» **Instructions for the task**:
Copy, with no pictures, the line that contains "Open the search magnifier icon" and each line after it down to the end of the entries below, exactly.

» **Records to process**:

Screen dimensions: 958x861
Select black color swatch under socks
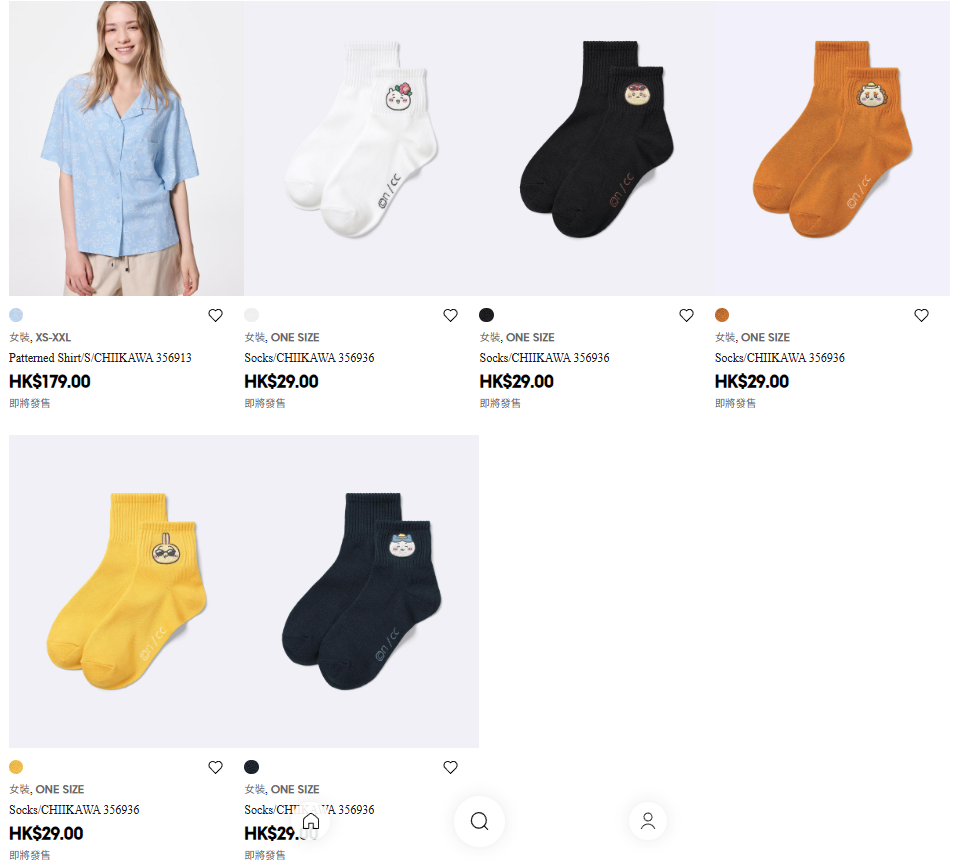pyautogui.click(x=486, y=315)
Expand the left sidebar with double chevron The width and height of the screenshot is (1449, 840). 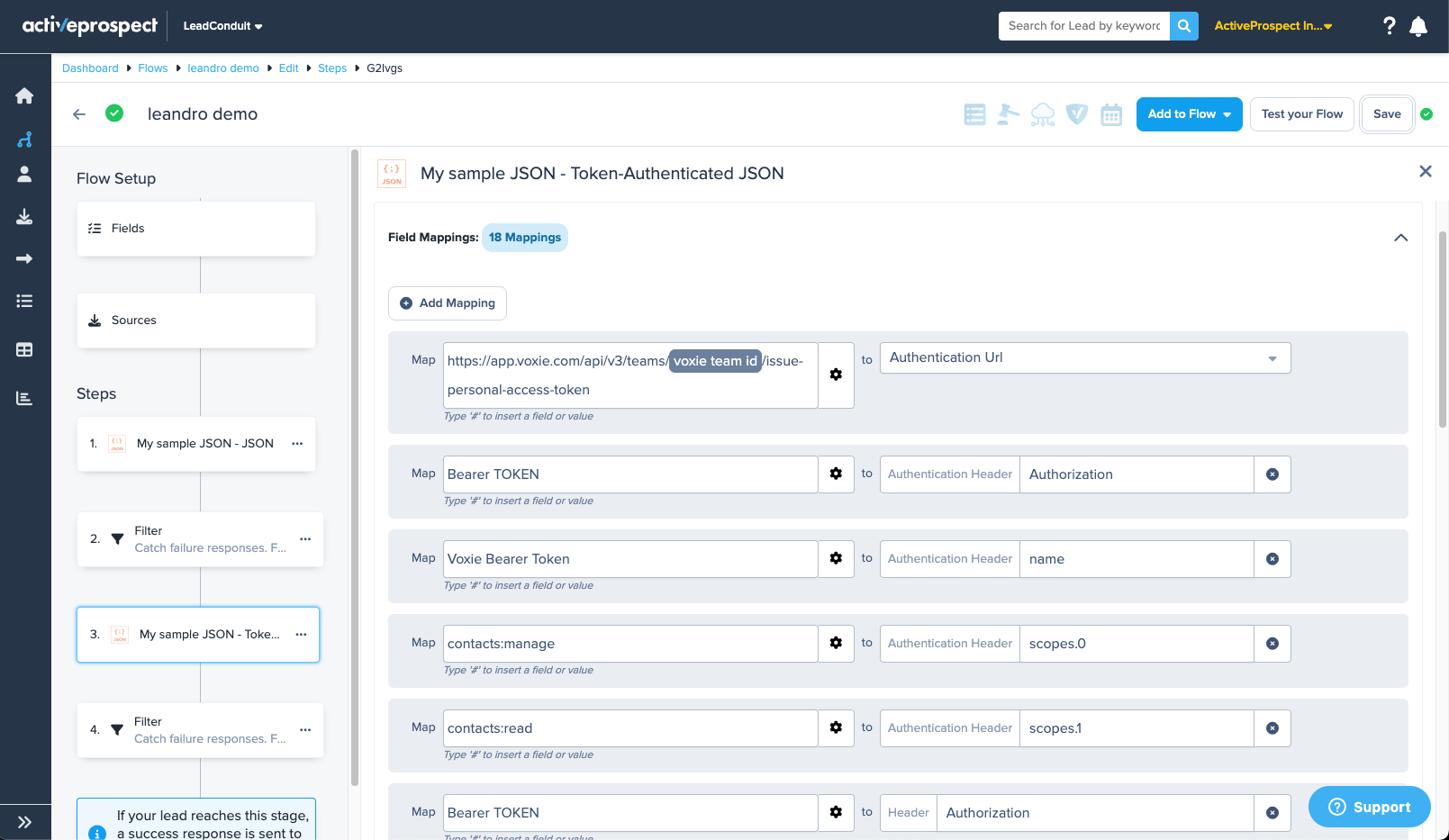24,821
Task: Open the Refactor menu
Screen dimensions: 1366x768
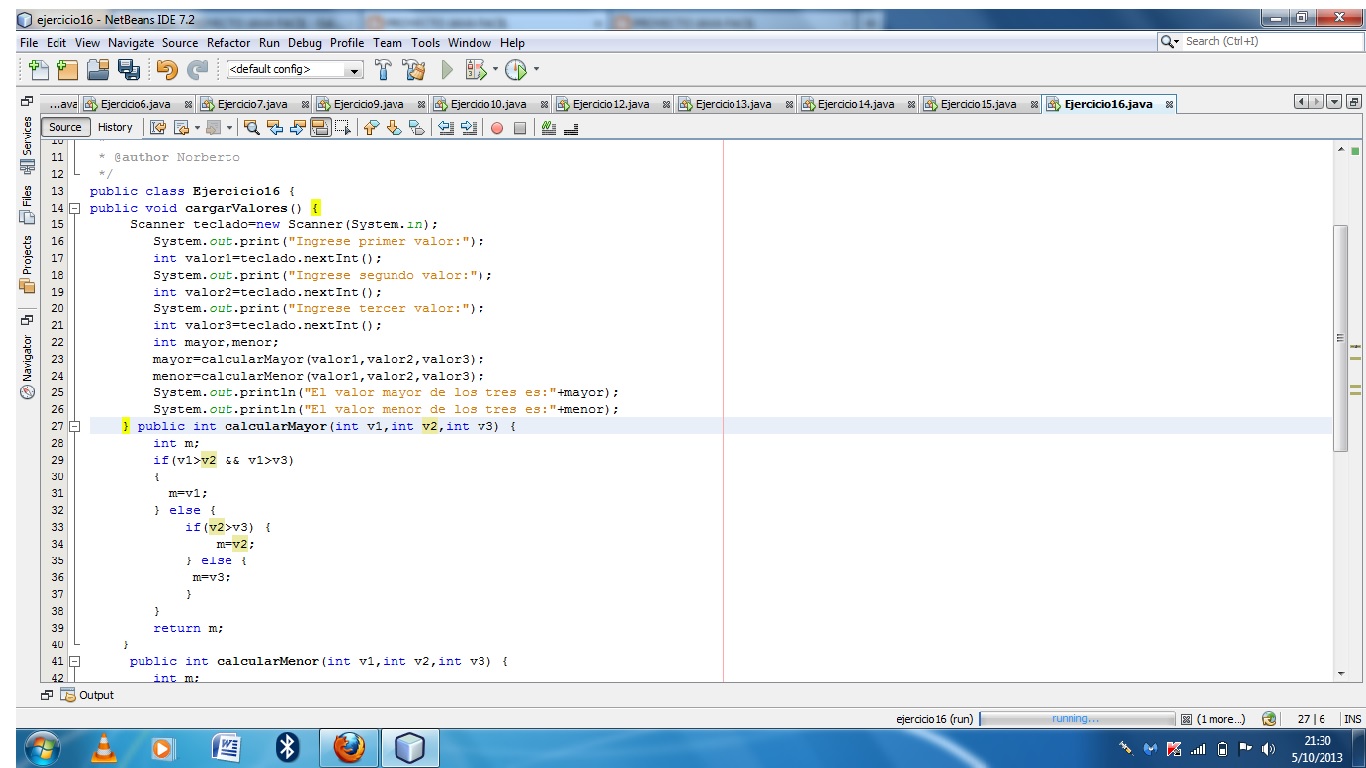Action: point(229,43)
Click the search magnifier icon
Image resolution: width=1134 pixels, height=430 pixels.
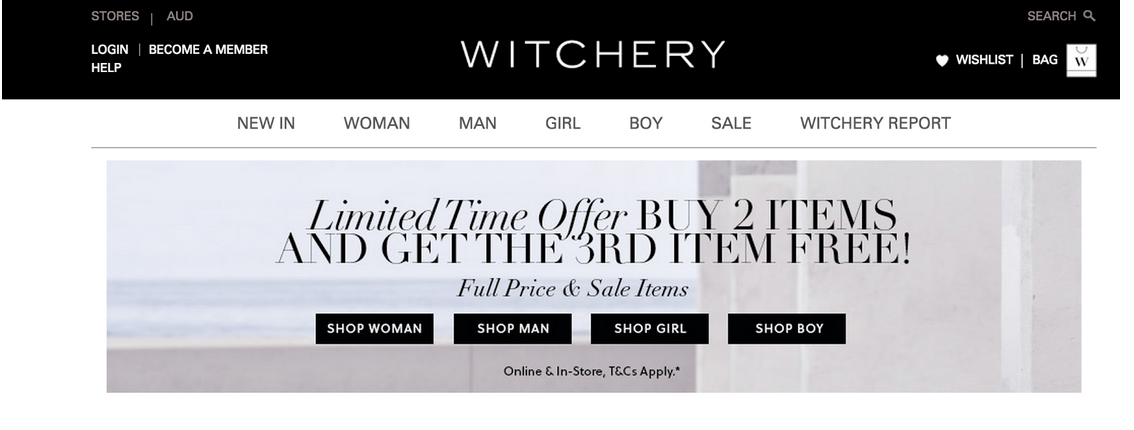click(x=1089, y=16)
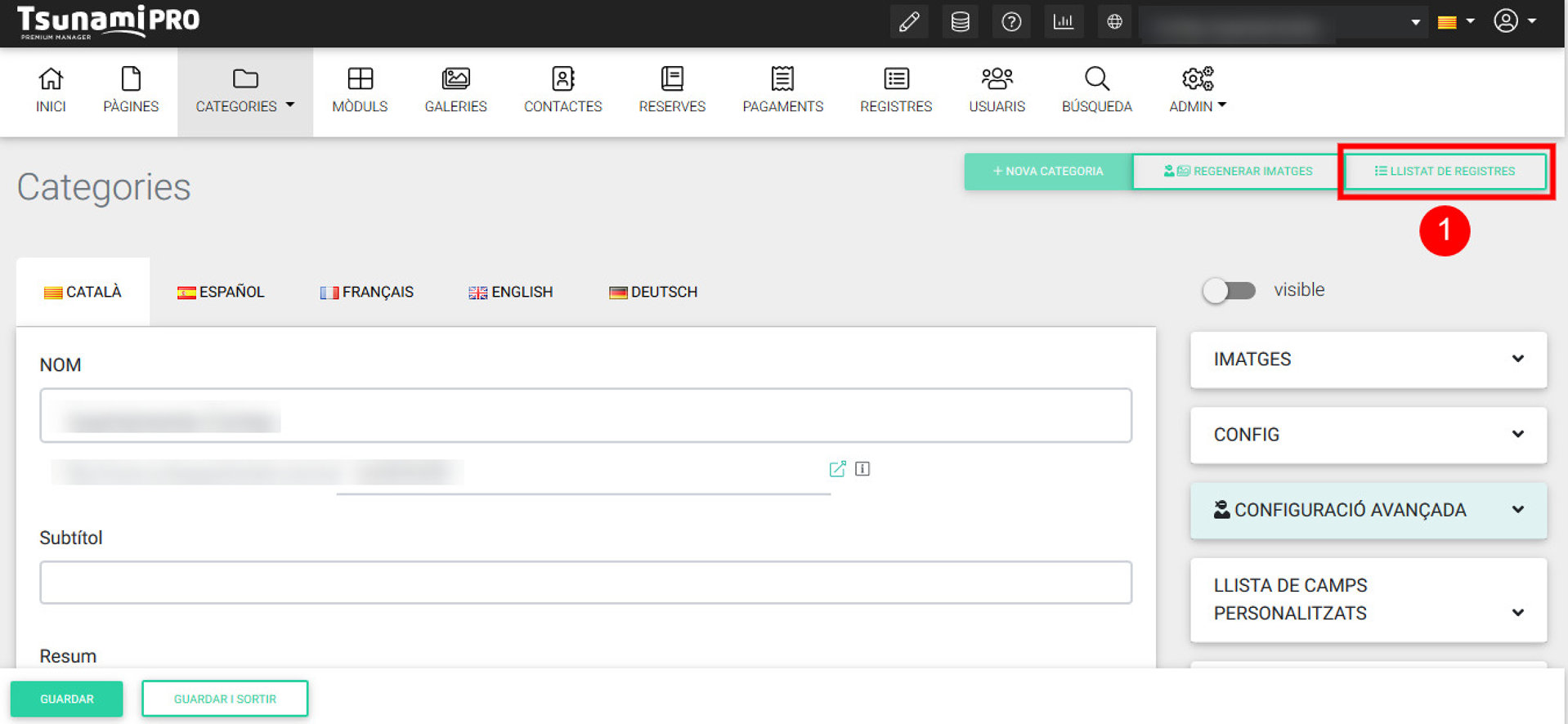This screenshot has height=724, width=1568.
Task: Go to Galeries in the navigation
Action: click(455, 91)
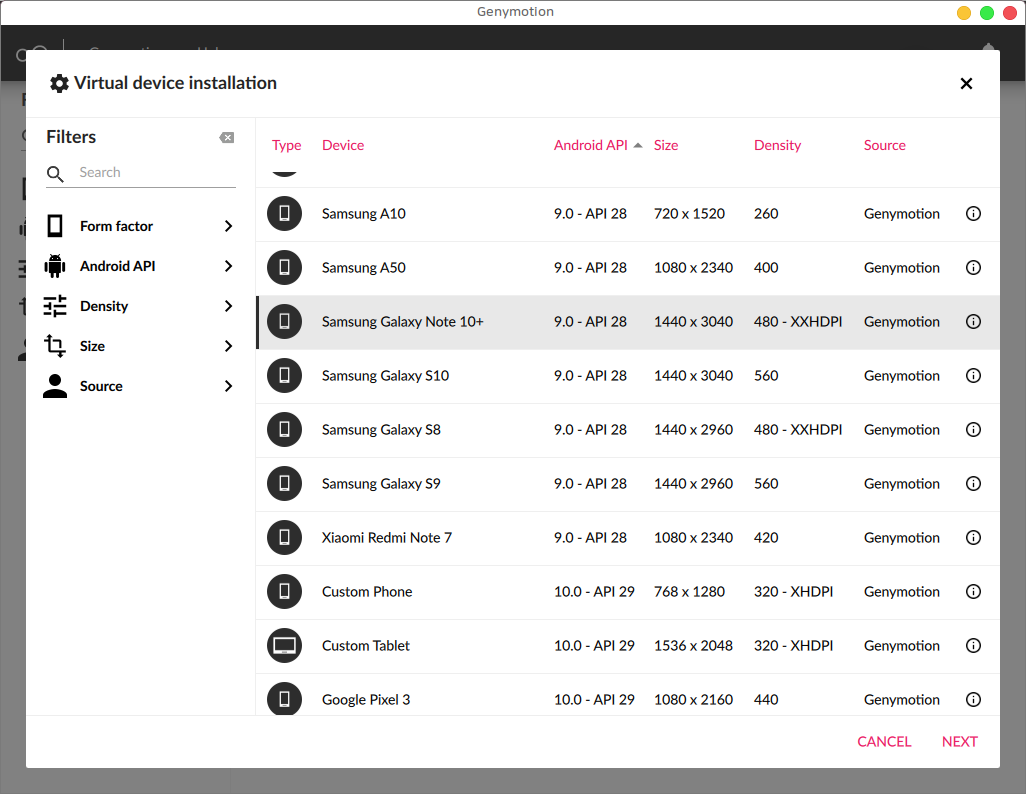Click the clear filters backspace icon

227,138
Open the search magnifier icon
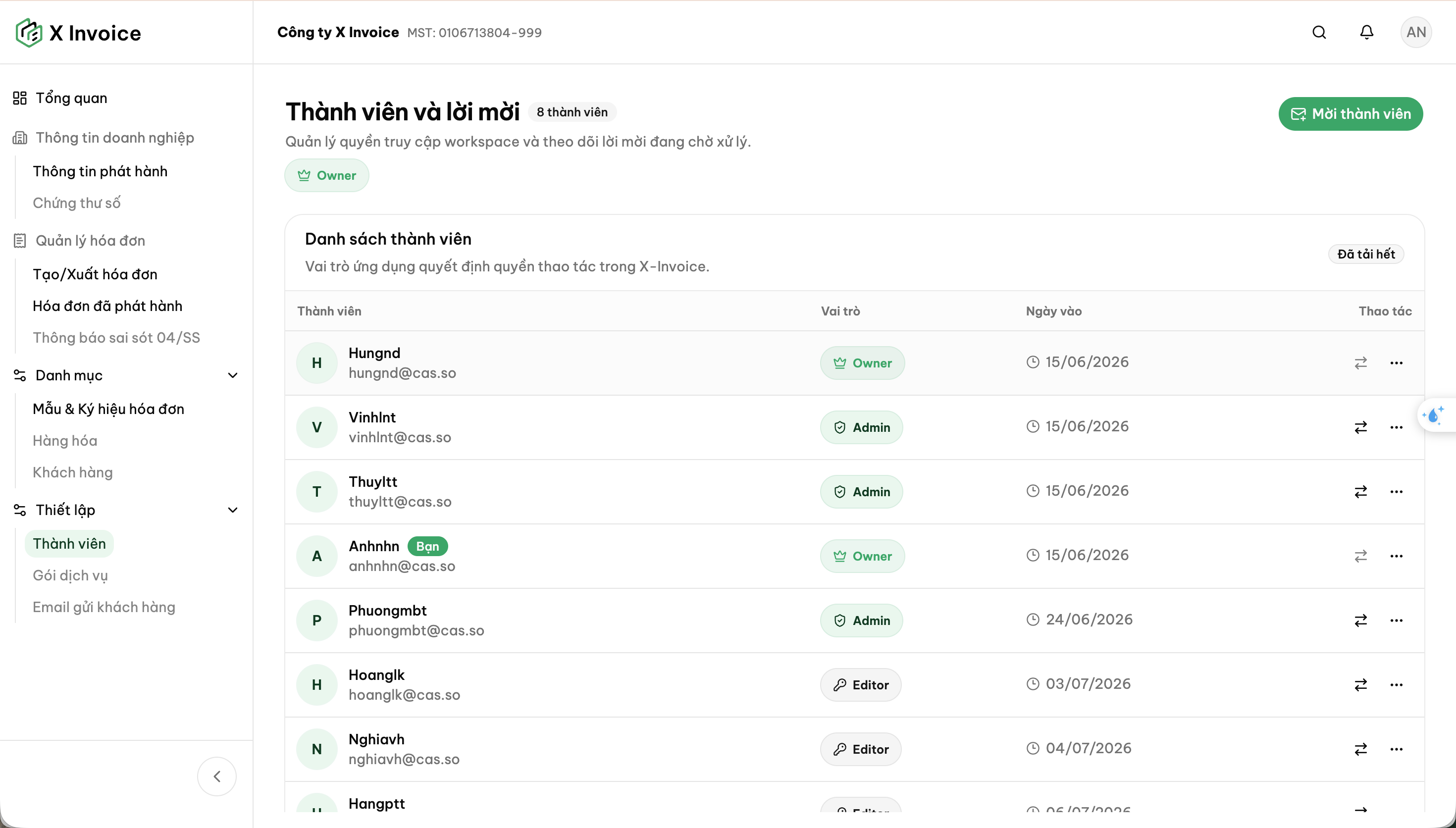This screenshot has width=1456, height=828. 1319,32
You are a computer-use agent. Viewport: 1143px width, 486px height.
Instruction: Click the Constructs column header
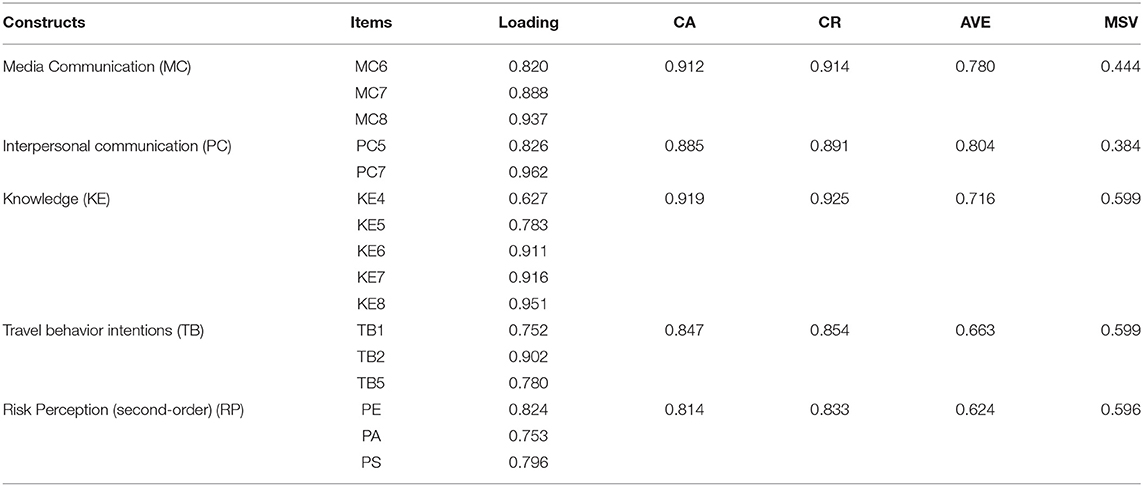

» **Written answer**:
Open the search magnifier icon
This screenshot has width=1456, height=828. 1319,32
You are a computer-use agent. Viewport: 1143px width, 486px height.
Instruction: Click the Constructs column header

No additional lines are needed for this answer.